Morelenbaum2/Sakamoto: Casa (Sony)
Vocals (Paula Morelenbaum), cello (Jaques Morelenbaum), and piano (Ryuichi Sakamoto) sound like an odd amalgam for bossa nova, but there’s a breezy elegance and gleaming polish to this 2002 collection. There are some guest musicians, but this trio are the unquestioned stars. They bring sumptuousness to the music without making it sound cloying. The best cuts are “Bonita” and “Estrada Branca,” with Paula sounding angelic. This CD was recorded in Jobim’s (1927-1994) house in Rio, and on a piano he owned. One can well imagine the master smiling down warmly on these fine musicians.
Francis Albert Sinatra & Antonio Carlos Jobim (Reprise)
In lists of the best Sinatra albums, this 1967 outing is seldom mentioned, but it deserves to be included. Ol’ Blue Eyes sings “Dindi” with sweet wistfulness, gracefully glides through “The Girl from Ipanema” (with Jobim himself chiming in on vocals), and gets to the tender heart of “Meditation” without wasting a note. Claus Ogerman’s arrangements and orchestrations are peerless.
The Girl from Ipanema: The Antonio Carlos Jobim Songbook (Verve)

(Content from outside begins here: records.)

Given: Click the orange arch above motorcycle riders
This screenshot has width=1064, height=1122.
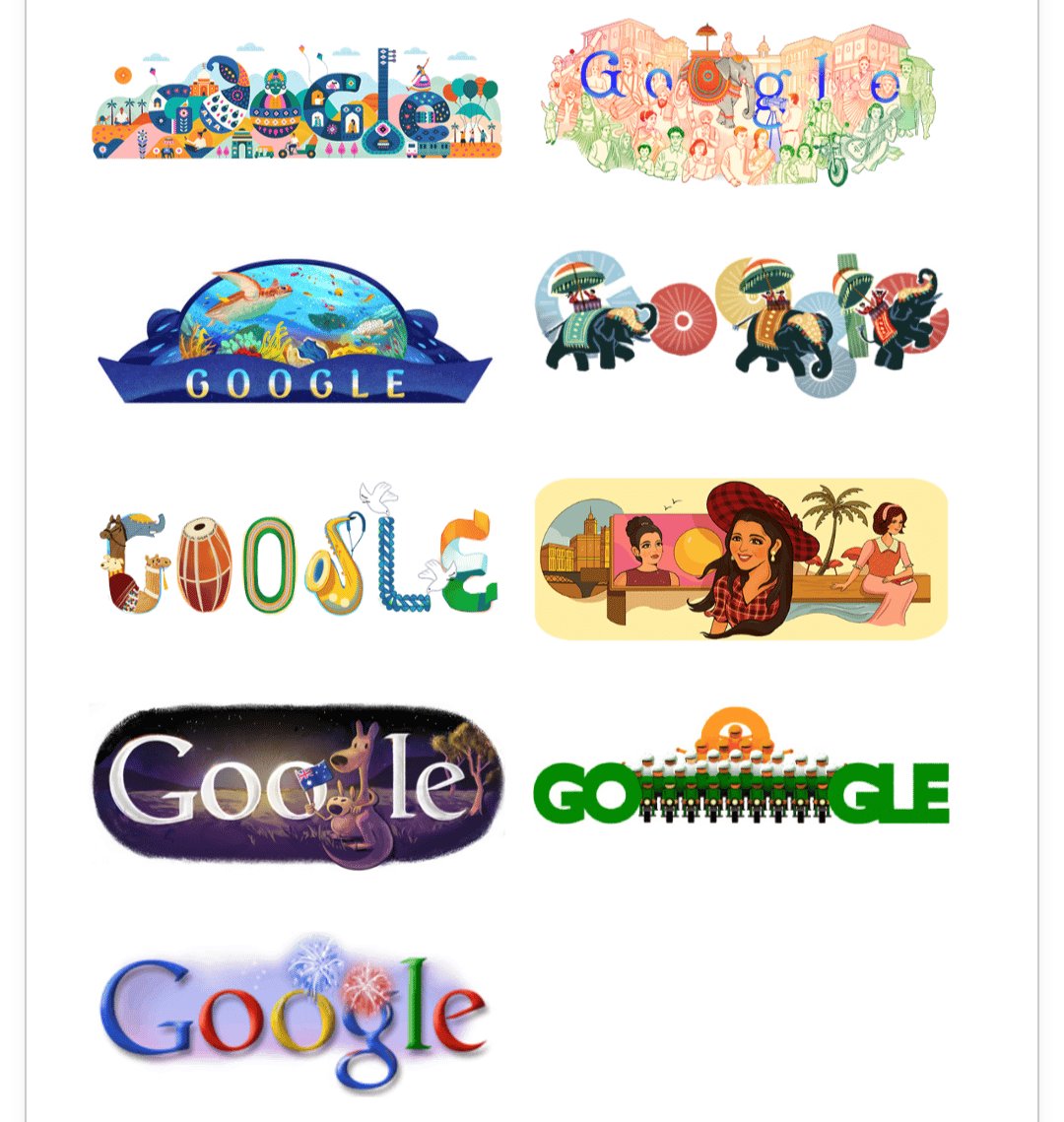Looking at the screenshot, I should [734, 731].
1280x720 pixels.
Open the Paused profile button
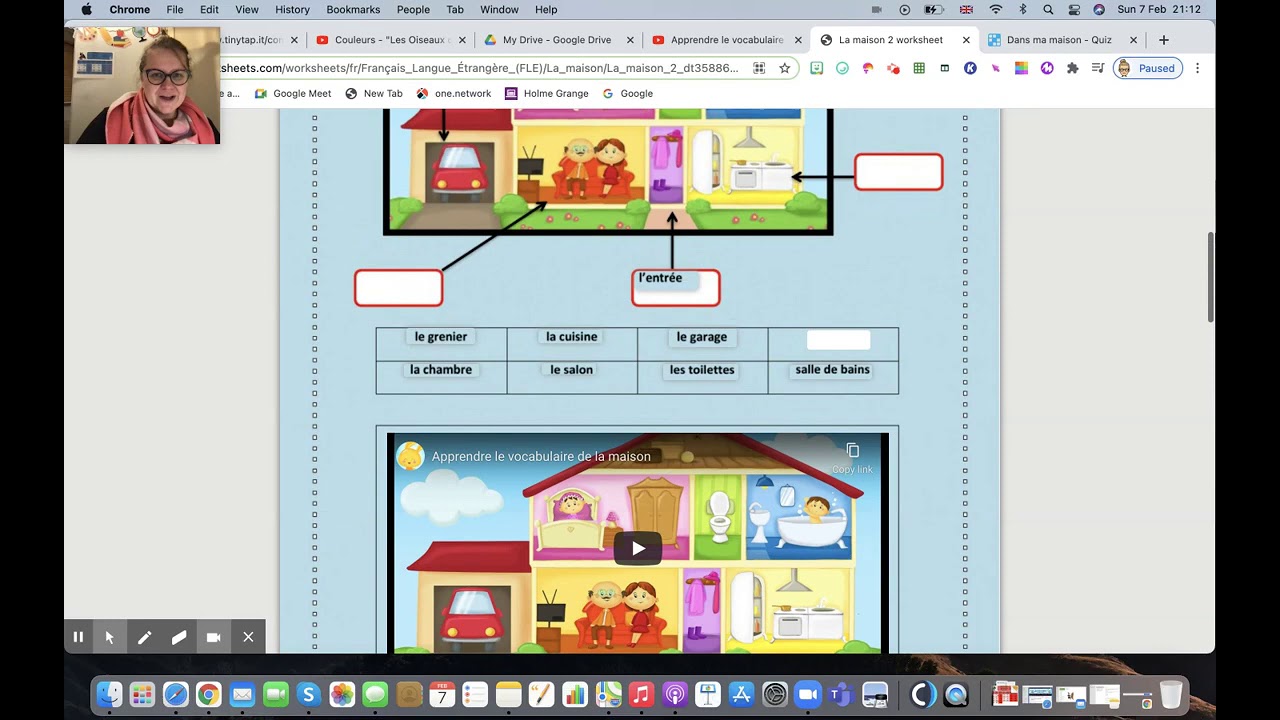(x=1147, y=68)
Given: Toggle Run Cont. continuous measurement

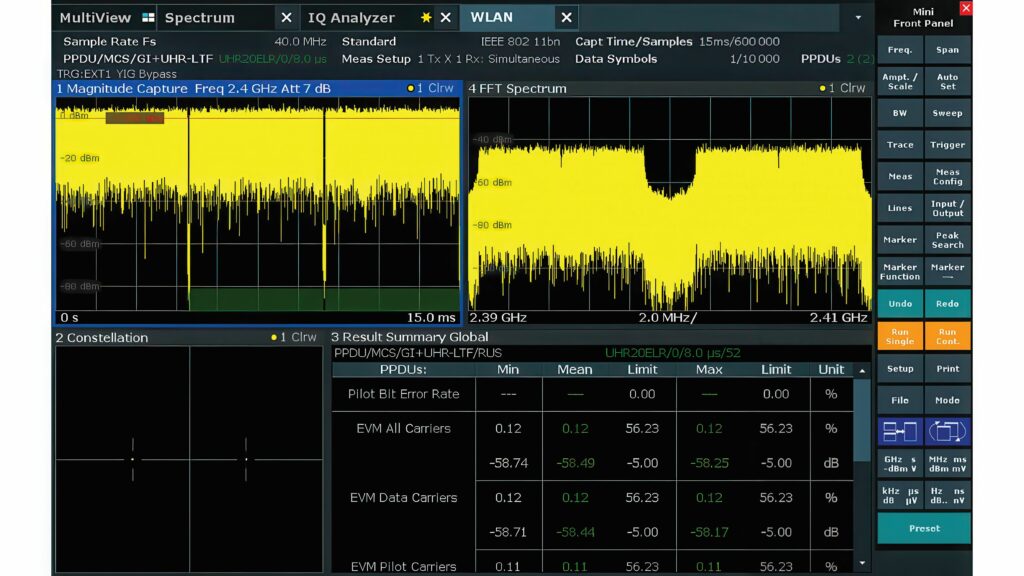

This collection features some top-notch jazz talent (Oscar Peterson, Shirley Horn, Stan Getz, Ella Fitzgerald), but the most satisfying selections feature the vocals of Astrud Gilberto, who manages to sound innocent and sophisticated at once. But you can’t ignore Getz’s tenor-sax stylings, or Peterson’s highly inventive take on “Wave.”